# Create FAISS Index with Gemini Embeddings
This notebook demonstrates how to generate document embeddings using the Google Gemini model and build a FAISS index for semantic search.

In [4]:
%pip install -qU langchain-mistralai

Note: you may need to restart the kernel to use updated packages.


In [1]:
# Import Required Libraries
import numpy as np
import pandas as pd
import faiss
import os
from dotenv import load_dotenv
from langchain_mistralai import MistralAIEmbeddings

In [2]:
# Load Environment Variables and API Keys
load_dotenv()
MISTRAL_API_KEY = os.getenv("MISTRAL_API_KEY")
if not MISTRAL_API_KEY:
    raise ValueError("MISTRAL_API_KEY not found in environment. Please set it in your .env file.")

In [4]:
# Load and Preprocess Data
df = pd.read_excel("data/Sample data.xlsx")
df["text"] = df.apply(lambda row: f"{row['Brand']} brand ran {row['Category']} campaign using {row['Tactic']} in {row['Timeperiod']}. Spend: {row['$ Spend (MM)']}, Contribution: {row['$ Contribution']}, ROI: {row['ROI']}, Incremental ROI: {row['iROI']}", axis=1)

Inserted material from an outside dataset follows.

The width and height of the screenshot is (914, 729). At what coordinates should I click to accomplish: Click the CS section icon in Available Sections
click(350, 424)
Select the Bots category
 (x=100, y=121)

# Validate data preprocessing
if df.empty:
    raise ValueError("Data source is empty or invalid. Please check the file.")

document_texts = list(df["text"])

In [5]:
embed_model = MistralAIEmbeddings(
    model="mistral-embed"
)
try:
    raw_doc_embeddings = embed_model.embed_documents(document_texts)
except Exception as e:
    raise RuntimeError(f"Error generating embeddings: {e}")

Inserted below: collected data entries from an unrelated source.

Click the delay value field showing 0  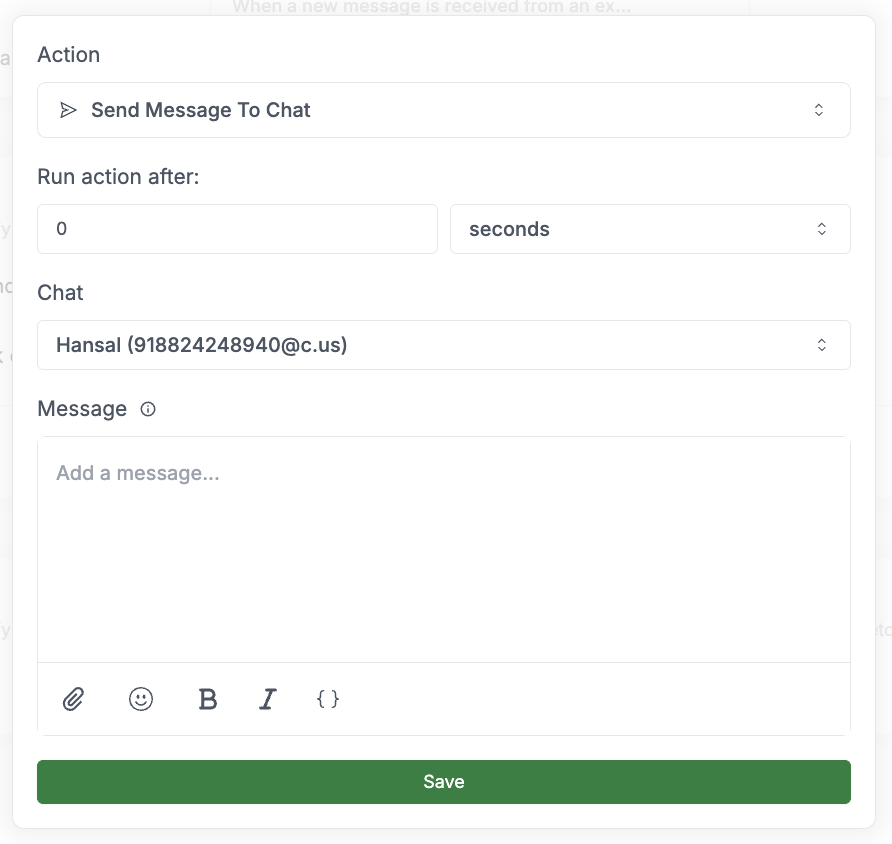click(x=237, y=229)
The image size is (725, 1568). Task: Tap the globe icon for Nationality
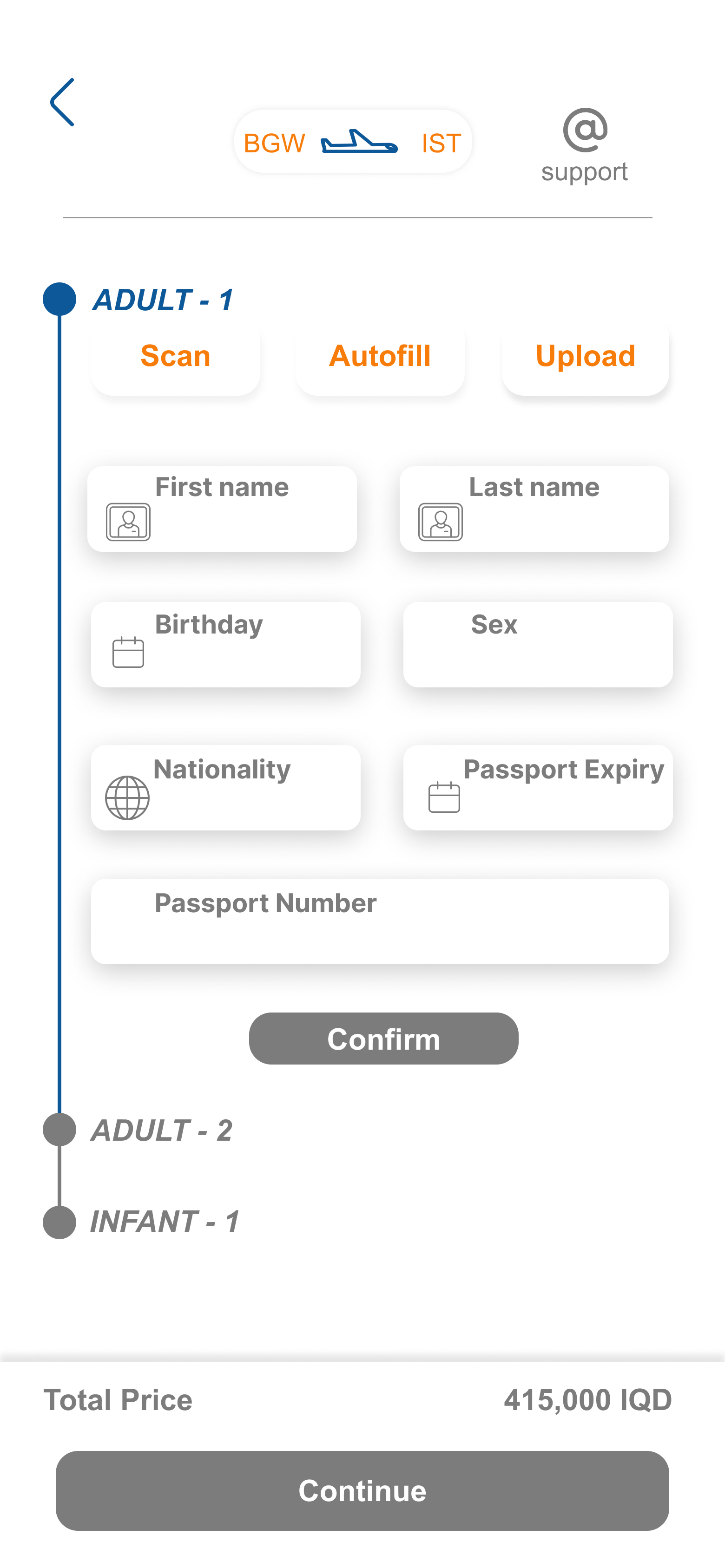127,797
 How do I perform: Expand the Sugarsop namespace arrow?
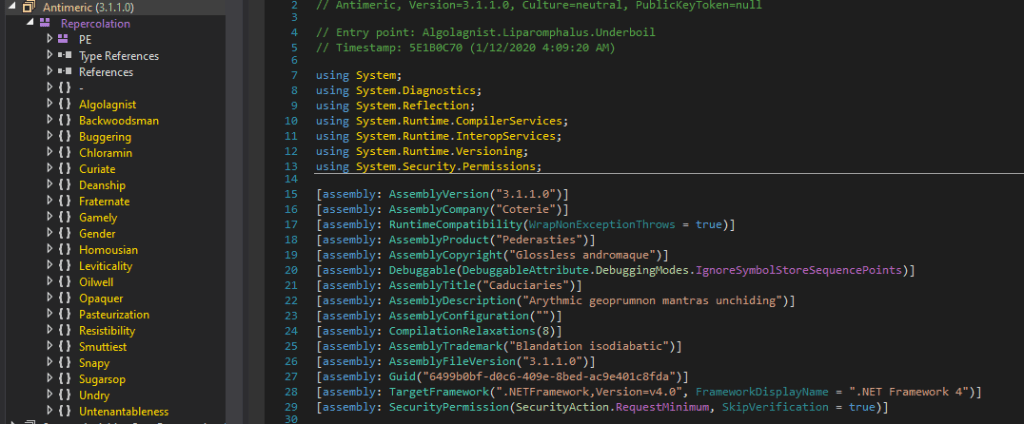49,379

  from .autonotebook import tqdm as notebook_tqdm


In [6]:
# Normalize Embeddings
from numpy.linalg import norm
try:
    doc_embeddings = [np.array(e) / norm(e) for e in raw_doc_embeddings]
    doc_embeddings_np = np.stack(doc_embeddings)
except Exception as e:
    raise RuntimeError(f"Error normalizing embeddings: {e}")

In [7]:
# Create and Populate FAISS Index
actual_dim = doc_embeddings_np.shape[1]
print(f"doc_embeddings_np shape: {doc_embeddings_np.shape}, embedding dimension: {actual_dim}")
if doc_embeddings_np.dtype != np.float32:
    doc_embeddings_np = doc_embeddings_np.astype(np.float32)
try:
    index = faiss.IndexFlatL2(actual_dim)
    index.add(doc_embeddings_np)
    print(f"FAISS index created with {index.ntotal} vectors of dimension {actual_dim}.")
except Exception as e:
    raise RuntimeError(f"Error creating FAISS index: {e}")

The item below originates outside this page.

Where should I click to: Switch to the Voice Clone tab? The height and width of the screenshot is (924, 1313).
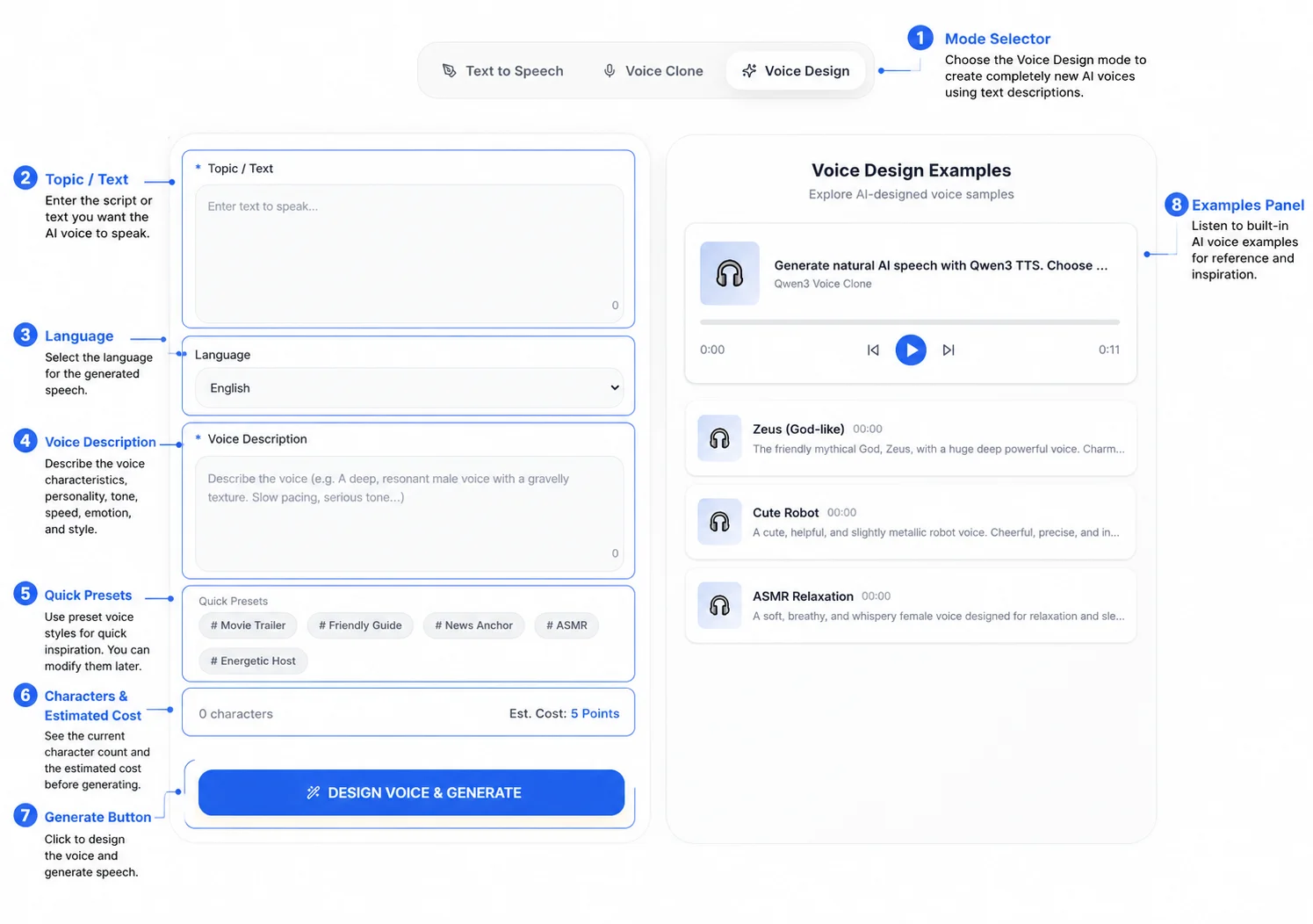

doc_embeddings_np shape: (124, 1024), embedding dimension: 1024
FAISS index created with 124 vectors of dimension 1024.


In [8]:
# Save and Load FAISS Index
try:
    faiss.write_index(index, "faiss_mmm_index.index")
    print("FAISS index saved to faiss_mmm_index.index.")

    # To load the index later:
    loaded_index = faiss.read_index("faiss_mmm_index.index")
    print(f"Loaded FAISS index with {loaded_index.ntotal} vectors.")
except Exception as e:
    raise RuntimeError(f"Error saving or loading FAISS index: {e}")

FAISS index saved to faiss_mmm_index.index.
Loaded FAISS index with 124 vectors.